- Promotional poster
- Genre: Comedy;
- Created by: Steve Burge; Natalie Walter;
- Written by: Steve Burge; Bryce Hart; Natalie Walter;
- Directed by: John Addis
- Starring: Antonia Thomas; Craig Roberts; Blake Harrison; Rich Fulcher; Samantha Spiro; Lois Chimimba; Luke Fetherston;
- Country of origin: United Kingdom
- Original language: English
- No. of seasons: 1
- No. of episodes: 8

Production
- Executive producers: Phil Clarke; Paul Schlesinger;
- Production company: Various Artists

Original release
- Network: Apple TV+
- Release: 22 September – 27 October 2023

= Still Up =

2023 British television series

Still Up is a British comedy drama television series created by Steve Burge and Natalie Walter and starring Antonia Thomas, Craig Roberts and Blake Harrison. It premiered on 22 September 2023 on Apple TV+. In May 2024, the series was cancelled after one season.

==Premise==
Still Up follows the fluctuating late-night relationship of free-spirited illustrator Lisa (Antonia Thomas) and Danny (Craig Roberts), an agoraphobic journalist. Lisa and Danny are both insomniacs, and while the world sleeps, they stay connected and talk for hours despite having only met once.

==Cast==
===Main===
- Antonia Thomas as Lisa
- Craig Roberts as Danny
- Blake Harrison as Veggie
- Rich Fulcher as Cat Man
- Lois Chimimba as Amy
- Luke Fetherston as Adam

===Guest===
- Cathy Murphy as Nikki
- Jo Martin as Angela
- Enzo Squillino Jr. as Alonzo
- Dan Renton Skinner as Clyde
- Alice Bailey Johnson as Kate
- Ruby Bentall as Kat
- Daisy Head as Chloe
- Bronte Smith as Poppy
- Jacqueline Boatswain as Anne Cooper
- Anuvab Pal as Al
- Andrea Valls as Pippa
- Albert Magashi as Tyler
- Samantha Spiro as Christine, Veggie's mother
- Colin Hoult as Puppet
- Letty Butler as Jane
- Anna Crilly as Dr.
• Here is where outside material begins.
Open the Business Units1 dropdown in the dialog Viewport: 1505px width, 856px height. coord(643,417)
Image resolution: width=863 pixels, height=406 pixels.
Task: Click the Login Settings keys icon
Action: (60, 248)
Jennifer Bentley
- Glen Davies as Bob
- Linda Hargreaves as Aunt Em
- Remy Beasley as Anna
- Ivana Bašić as Lena Zurawski
- Tim Samuels as Ian
- Steve Oram as Tony the Taxi Driver
- Sylvestra Le Touzel as Dr. Stafford
- Karl Theobald as Russell
- Steve Furst as Neville
- Daniel Mays as Rich
- Lucy Speed as Elaine, Tony's wife

==Episodes==

| No. | Title | Directed by | Written by | Original release date |
|---|---|---|---|---|
| 1 | "The Pharmacy" | John Addis | Steve Burge & Natalie Walter | 22 September 2023 |
| 2 | "The Dress" | John Addis | Steve Burge & Natalie Walter | 22 September 2023 |
| 3 | "The Date" | John Addis | Steven Burge, Bryce Hart & Natalie Walter | 22 September 2023 |
| 4 | "The Sleep Clinic" | John Addis | Steven Burge, Bryce Hart & Natalie Walter | 29 September 2023 |
| 5 | "Veggie Veggie Bing Bong" | John Addis | Steven Burge, Bryce Hart & Natalie Walter | 6 October 2023 |
| 6 | "The Road Trip" | John Addis | Steven Burge, Bryce Hart & Natalie Walter | 13 October 2023 |
| 7 | "The Horse" | John Addis | Steven Burge, Bryce Hart & Natalie Walter | 20 October 2023 |
| 8 | "The Wedding" | John Addis | Steven Burge, Bryce Hart & Natalie Walter | 27 October 2023 |

==Production==
It was announced in October 2022 that Apple TV+ had ordered the series, which had begun filming in London with Antonia Thomas and Craig Roberts cast to lead the series.

==Release==
Apple announced the series would premiere its first three episodes on 22 September 2023.

==Reception==
On the review aggregator website Rotten Tomatoes, 76% of 21 critics' reviews are positive, with an average rating of 6.4/10. Metacritic, which uses a weighted average, assigned the film a score of 61 out of 100, based on eight critics, indicating "generally favorable" reviews. TV critic Joel Golby, writing in The Guardian, described Still Up as "superb", "a genuine revelation" and his "scripted TV show of the year".